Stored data
——
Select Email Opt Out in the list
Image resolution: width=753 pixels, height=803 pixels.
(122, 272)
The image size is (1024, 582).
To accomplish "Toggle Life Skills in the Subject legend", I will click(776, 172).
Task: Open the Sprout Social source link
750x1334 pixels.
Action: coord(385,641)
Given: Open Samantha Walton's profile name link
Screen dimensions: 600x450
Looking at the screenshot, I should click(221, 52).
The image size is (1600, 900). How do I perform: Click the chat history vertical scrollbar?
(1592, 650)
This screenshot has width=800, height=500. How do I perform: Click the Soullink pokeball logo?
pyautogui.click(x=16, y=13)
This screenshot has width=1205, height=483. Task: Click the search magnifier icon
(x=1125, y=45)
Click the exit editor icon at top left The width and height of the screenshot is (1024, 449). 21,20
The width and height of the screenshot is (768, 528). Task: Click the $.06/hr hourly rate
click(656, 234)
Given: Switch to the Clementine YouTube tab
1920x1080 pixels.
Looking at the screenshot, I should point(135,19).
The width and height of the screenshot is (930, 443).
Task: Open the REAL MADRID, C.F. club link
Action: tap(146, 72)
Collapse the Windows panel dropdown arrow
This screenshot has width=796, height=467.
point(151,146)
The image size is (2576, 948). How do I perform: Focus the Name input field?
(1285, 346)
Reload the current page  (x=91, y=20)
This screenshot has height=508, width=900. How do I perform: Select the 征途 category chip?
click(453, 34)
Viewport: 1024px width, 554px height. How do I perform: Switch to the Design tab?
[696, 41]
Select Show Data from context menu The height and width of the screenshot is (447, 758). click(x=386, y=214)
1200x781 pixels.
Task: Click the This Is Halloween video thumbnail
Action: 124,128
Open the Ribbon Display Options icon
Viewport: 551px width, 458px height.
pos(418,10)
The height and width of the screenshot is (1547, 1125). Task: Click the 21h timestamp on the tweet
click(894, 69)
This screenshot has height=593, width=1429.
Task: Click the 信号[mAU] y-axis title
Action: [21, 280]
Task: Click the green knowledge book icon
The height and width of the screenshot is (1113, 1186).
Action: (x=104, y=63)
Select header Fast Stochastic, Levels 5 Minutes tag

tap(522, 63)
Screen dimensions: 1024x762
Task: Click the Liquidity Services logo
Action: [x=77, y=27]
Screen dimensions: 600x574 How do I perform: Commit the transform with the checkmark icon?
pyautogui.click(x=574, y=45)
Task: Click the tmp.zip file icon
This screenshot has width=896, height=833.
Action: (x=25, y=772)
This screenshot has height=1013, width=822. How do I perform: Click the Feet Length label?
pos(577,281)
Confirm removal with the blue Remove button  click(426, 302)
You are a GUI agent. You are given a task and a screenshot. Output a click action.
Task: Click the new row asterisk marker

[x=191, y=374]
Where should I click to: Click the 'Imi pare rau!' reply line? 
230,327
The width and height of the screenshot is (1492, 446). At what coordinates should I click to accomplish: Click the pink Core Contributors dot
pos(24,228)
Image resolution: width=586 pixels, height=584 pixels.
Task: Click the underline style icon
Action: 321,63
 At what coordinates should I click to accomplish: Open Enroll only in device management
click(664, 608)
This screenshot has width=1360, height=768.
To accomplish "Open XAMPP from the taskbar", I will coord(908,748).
——
[What is being asked] Once you have counted the lines of the records holding the string "will", state that number with no other words.

[Finished exercise] 2